Terrific photos, Cindy. I'm not sure that I would have been a submarine fan either, but the fish look amazing. Looking forward to following that next chapter.

Mary on Lake Pulaski said... #

Good for you trying the submarine....too enclosed for me!

Robby said... #

Great story told with wonderful pictures! And that submarine? I could do it, but it would definitely not be my favorite thing. Glad y'all weren't too impacted by the hurricane.

OPQuilt said... #

Very fun trip! I think you two did a great job of giving us a taste of a cruise especially all those photo showing Colonial South America--just so interesting! Welcome home!

Anne / Springleaf Studios said... #

Looks like you and Mark had a wonderful time. Love the hat photo too, and all the colorful birds. The kids and I took one of those submarine rides when we were in St Thomas.

Terri said... #

This looks like such a fun day! Love seeing all the beautiful scenery and ocean views. I would have loved seeing that animal sanctuary with the macaws. And that submarine excursion - how cool! Thanks for sharing your adventures!

Jenny - the lilac cat said... #

Thanks so much for taking us along on your wonderful holiday. Realistically these aren't places I am ever likely to get to as I'm the other side of the pond but found your trip absolutely fascinating. So wonderful to start the next phase of your life together in such a way.

◆ **Dataset excerpt**:
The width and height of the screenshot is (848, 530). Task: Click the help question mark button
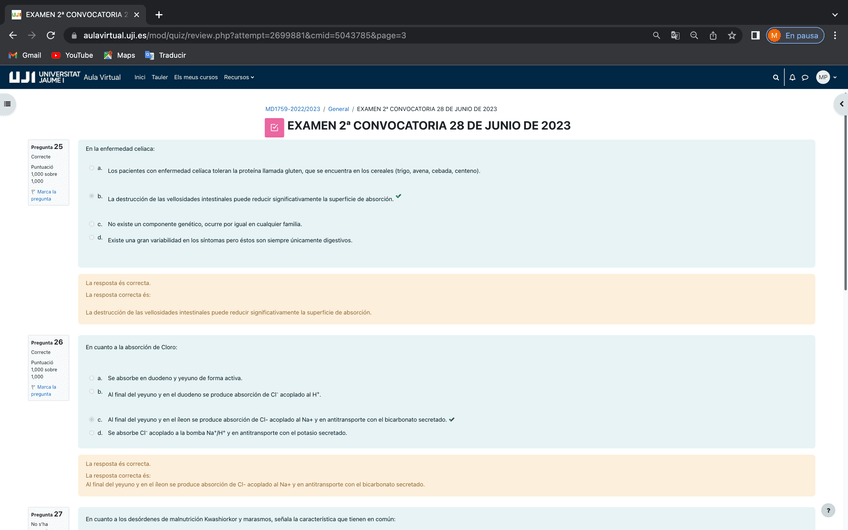pyautogui.click(x=827, y=510)
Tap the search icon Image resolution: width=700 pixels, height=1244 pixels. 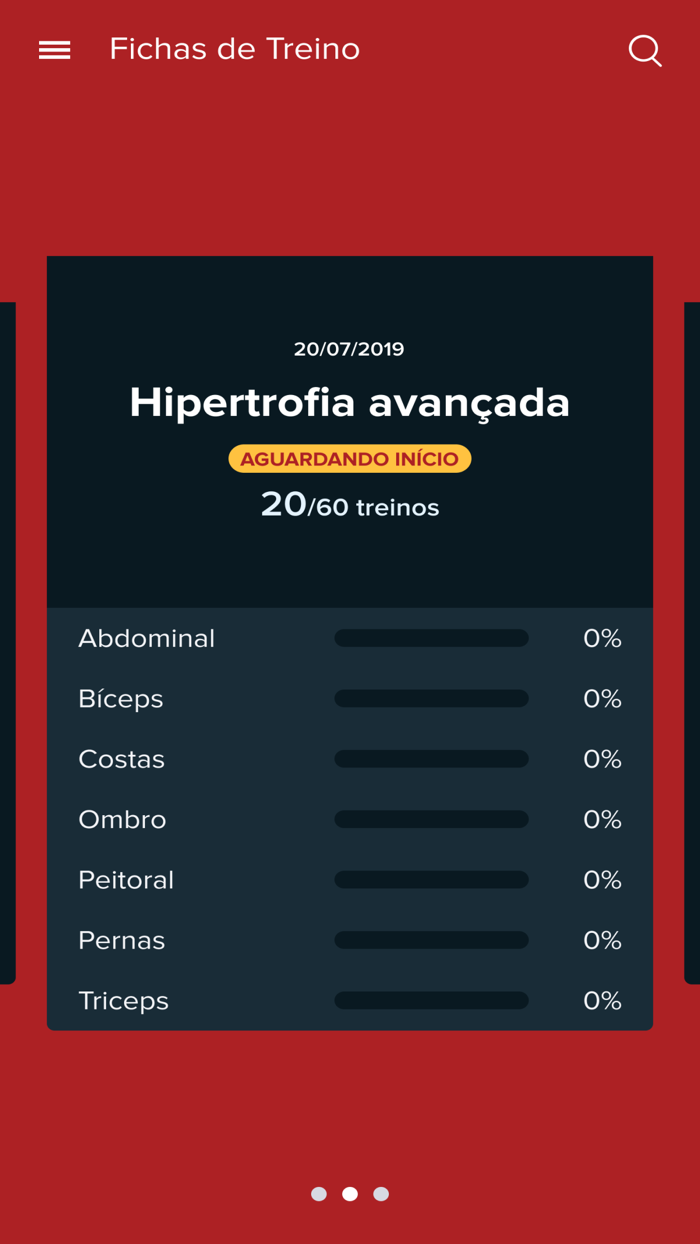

◆ **Short task 1**:
Translate this sentence from the blog comments into Spanish: "Love seeing all the beautiful scenery and ocean views."
◆ **Short task 2**:
Please copy the blog comments word for word, starting with "Terrific photos, Cindy." and going on through "by the hurricane.".
The listing isn't needed for any of this.

◆ **Correct result 1**:
Me encanta ver todos los hermosos paisajes y las vistas al mar.

◆ **Correct result 2**:
Terrific photos, Cindy. I'm not sure that I would have been a submarine fan either, but the fish look amazing. Looking forward to following that next chapter.

Mary on Lake Pulaski said... #

Good for you trying the submarine....too enclosed for me!

Robby said... #

Great story told with wonderful pictures! And that submarine? I could do it, but it would definitely not be my favorite thing. Glad y'all weren't too impacted by the hurricane.